Starting with the first line of the listing and going on through the line with "Action: tap(376, 44)", replace "shopping cart icon" with "checkout basket icon" and write out those lines, leaving everything else unchanged.

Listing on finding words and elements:
+ + +

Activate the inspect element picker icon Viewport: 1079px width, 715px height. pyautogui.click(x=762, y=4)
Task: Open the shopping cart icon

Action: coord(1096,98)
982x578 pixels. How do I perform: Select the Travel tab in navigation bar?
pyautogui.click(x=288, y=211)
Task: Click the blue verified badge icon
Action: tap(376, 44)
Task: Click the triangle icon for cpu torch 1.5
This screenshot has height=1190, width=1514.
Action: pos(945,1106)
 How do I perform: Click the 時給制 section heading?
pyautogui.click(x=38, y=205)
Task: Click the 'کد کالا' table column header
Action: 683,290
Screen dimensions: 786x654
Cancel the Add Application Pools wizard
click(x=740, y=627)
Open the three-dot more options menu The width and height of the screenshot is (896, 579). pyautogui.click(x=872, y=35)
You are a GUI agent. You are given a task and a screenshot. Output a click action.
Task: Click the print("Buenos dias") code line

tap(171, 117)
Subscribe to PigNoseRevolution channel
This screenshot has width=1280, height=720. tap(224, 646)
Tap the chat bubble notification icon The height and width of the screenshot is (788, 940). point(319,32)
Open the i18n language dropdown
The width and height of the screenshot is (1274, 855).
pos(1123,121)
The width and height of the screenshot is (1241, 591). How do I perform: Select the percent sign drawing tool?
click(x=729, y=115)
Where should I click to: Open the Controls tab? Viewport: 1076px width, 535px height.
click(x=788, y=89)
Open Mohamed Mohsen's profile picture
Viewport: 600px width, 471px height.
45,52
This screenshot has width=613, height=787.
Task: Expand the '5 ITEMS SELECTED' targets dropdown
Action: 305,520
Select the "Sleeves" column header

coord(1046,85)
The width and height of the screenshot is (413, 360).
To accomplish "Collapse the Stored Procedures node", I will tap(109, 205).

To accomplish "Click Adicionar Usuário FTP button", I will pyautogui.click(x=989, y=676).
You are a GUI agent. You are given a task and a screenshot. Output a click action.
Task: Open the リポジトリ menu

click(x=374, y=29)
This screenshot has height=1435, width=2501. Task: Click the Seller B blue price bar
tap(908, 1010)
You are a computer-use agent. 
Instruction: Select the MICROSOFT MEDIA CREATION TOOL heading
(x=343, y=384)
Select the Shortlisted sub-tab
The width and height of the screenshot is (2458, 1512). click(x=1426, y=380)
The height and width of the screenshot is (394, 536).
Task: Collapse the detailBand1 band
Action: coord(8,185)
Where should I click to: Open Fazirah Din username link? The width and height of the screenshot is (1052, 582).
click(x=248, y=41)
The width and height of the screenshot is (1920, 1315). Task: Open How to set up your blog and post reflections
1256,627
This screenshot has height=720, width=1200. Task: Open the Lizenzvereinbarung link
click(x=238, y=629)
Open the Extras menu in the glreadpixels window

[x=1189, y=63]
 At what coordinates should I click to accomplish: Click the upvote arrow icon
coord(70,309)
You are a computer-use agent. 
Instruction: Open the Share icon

+ + +

Written solution:
Activate the inspect element picker icon Viewport: 1079px width, 715px height. pyautogui.click(x=762, y=4)
Task: Open the checkout basket icon

Action: coord(1096,98)
982x578 pixels. How do I perform: Select the Travel tab in navigation bar?
pyautogui.click(x=288, y=211)
Task: Click the blue verified badge icon
Action: tap(376, 44)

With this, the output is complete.